One topic that has come up occasionally over the years is whether there is any merit in using a RAM Disk with Analysis Services to improve performance. Certainly in the SQL Server world they seem to have some benefits (see for example Tony Rogerson’s post here: http://sqlblogcasts.com/blogs/tonyrogerson/archive/2006/08/24/958.aspx) but as far as I know no-one has ever done any testing for Analysis Services so when I found myself with a bit of free time and a customer who might potentially benefit I thought I’d do so myself.
The RAM Disk I used was RamDisk from Superspeed, which as far as I can tell is the same product that Tony used in his blog entry above. You can download a trial version here:
http://www.superspeed.com/ramdisk.php
http://www.superspeed.com/ramdisk.php
I then created a new RAM drive with 512Mb space on it, created a new directory and then made that new directory my local AS instance’s data directory. Incidentally it didn’t work if I tried to point AS to the root of the new drive – I don’t know whether there’s some kind of reason for this but I certainly wasted a long time finding this out. After that I was able to restore a (pretty small) backed up AS database so that the data was held on the RAM drive and compare performance with the same database on my local drive. And… I found that even on quite long-running queries(>20 seconds, where complex calculations forced multiple reads of the same partition) there was little or no difference between the two; perhaps the RAM drive was slightly faster but it wasn’t consistently so. Even though I was clearing the cache before each query I suspect that what I was really doing was comparing the performance of the RAM drive with the Windows file system cache, and in any case IO only represents a fraction of the amount of time taken by a query for AS on a properly tuned database.
That said, I could imagine that there would be scenarios where a RAM disk would have more of an impact: for example where you’re doing regular processing of a partition as with pro-active caching, or where you have a lot of memory available and you’re querying much larger partitions than I was. Some of Superspeed’s other products such as SuperCache and SuperVolume might be interesting to test out for these scenarios, and indeed they make some big claims for performance improvements on Cognos and SAS BI systems here:
http://www.superspeed.com/servers/business.php
http://www.superspeed.com/servers/business.php
…which makes me think further investigation could be worthwhile.
My thoughts (since I have some hardware experience):
1. For AS query performance, cache warm up you posted sometime back is a better solution than RAM disk. I guess, there is no workaround for good aggregation design and query cache-warm up design.
1a. Having said that, you might want to test RAM disk with 100/200 users (load testing) and see if that is any different – since they will have more IO activity than just 1 user.

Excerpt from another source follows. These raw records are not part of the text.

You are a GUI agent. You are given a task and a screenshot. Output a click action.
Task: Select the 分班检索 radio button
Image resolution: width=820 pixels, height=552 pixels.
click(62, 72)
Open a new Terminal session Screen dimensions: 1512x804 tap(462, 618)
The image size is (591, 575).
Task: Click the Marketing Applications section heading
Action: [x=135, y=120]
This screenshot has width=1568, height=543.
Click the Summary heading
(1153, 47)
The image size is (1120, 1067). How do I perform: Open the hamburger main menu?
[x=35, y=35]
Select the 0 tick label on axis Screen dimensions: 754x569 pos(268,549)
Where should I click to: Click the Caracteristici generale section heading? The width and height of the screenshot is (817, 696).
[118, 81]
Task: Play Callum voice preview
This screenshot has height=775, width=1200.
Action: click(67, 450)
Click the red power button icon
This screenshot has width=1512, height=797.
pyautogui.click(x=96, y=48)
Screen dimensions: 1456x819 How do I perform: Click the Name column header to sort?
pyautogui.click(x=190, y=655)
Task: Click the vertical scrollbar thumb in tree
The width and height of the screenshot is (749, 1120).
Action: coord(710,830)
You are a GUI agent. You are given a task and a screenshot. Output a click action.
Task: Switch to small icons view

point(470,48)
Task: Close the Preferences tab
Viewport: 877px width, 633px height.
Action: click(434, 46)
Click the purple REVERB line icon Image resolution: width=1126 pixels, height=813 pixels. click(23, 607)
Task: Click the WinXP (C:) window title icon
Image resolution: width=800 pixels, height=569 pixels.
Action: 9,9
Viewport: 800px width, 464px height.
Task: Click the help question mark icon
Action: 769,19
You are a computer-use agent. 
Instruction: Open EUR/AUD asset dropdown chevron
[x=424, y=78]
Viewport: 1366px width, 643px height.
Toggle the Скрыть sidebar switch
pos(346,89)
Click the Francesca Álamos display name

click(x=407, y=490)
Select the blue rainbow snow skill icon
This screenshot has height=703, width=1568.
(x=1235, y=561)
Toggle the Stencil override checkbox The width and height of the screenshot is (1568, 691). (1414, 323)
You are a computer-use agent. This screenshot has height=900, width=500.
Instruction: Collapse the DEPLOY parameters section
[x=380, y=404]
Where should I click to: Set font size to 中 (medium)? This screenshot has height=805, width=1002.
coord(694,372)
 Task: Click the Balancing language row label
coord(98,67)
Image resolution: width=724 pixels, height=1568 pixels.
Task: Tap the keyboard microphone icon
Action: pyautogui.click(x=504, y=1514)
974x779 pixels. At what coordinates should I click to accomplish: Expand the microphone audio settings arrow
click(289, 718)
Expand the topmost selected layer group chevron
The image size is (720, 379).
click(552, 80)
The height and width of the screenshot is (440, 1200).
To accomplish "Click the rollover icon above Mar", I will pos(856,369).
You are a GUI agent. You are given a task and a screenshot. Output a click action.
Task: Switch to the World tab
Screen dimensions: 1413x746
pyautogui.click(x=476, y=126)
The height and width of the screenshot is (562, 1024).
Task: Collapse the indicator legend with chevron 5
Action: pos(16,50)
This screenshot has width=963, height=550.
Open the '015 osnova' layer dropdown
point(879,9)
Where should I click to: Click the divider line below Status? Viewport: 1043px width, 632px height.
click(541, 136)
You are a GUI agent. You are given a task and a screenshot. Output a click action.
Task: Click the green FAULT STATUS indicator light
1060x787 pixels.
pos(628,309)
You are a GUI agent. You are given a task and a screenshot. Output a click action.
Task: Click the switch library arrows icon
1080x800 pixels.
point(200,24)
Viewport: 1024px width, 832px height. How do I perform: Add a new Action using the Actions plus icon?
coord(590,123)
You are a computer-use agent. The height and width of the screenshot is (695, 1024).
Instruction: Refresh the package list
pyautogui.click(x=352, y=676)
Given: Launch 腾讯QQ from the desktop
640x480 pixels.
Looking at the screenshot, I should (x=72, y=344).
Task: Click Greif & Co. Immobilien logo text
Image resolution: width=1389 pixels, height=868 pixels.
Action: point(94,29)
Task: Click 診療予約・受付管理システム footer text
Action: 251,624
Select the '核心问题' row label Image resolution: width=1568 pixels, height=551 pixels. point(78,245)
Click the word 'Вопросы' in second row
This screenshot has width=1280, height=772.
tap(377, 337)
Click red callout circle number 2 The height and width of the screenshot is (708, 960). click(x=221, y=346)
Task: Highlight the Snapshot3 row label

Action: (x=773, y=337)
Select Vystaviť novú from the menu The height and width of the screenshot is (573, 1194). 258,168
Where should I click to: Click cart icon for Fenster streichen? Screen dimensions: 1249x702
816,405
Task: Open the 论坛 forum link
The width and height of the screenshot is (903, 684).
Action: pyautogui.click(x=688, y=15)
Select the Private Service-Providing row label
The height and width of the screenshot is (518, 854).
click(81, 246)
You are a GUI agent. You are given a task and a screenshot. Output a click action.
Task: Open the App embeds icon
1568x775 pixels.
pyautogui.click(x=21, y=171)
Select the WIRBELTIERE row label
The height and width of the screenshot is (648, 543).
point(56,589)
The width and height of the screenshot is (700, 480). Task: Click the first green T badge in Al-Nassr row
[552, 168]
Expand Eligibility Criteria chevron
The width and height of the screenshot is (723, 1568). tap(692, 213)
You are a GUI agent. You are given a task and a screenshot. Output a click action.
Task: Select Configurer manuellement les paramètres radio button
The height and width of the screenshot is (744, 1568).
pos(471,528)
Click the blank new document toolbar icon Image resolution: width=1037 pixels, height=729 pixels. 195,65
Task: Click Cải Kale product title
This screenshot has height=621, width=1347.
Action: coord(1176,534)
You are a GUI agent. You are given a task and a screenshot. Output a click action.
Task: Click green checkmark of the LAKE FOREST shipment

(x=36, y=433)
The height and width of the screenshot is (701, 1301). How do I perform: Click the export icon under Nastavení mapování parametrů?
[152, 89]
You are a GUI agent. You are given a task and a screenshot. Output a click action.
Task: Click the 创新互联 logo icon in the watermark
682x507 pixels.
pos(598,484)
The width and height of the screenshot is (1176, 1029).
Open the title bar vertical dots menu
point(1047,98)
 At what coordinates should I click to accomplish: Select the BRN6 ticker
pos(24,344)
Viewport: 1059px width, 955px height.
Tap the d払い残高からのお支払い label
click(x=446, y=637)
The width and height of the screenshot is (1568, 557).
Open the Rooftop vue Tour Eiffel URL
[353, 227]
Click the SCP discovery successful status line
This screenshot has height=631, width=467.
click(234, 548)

2. We can still see some benefits from RAM disk during cube processing (by putting SQL Temp DB there). This will be useful when we do something like a "disntinct count" cube processing where SQL TempDB gets used a lot. In other words if your cube processing SQL query has an "order by" clause, it should work out better with TempDB on the RAM disk.
3. In order to improve AS computation speed – I found processors with high L2/l3 cache to be very helpful. "My" reasoning was that L2/L3 cache helps in reducing the context switching for the processing instructions and speeds up the ultimate MDX computations.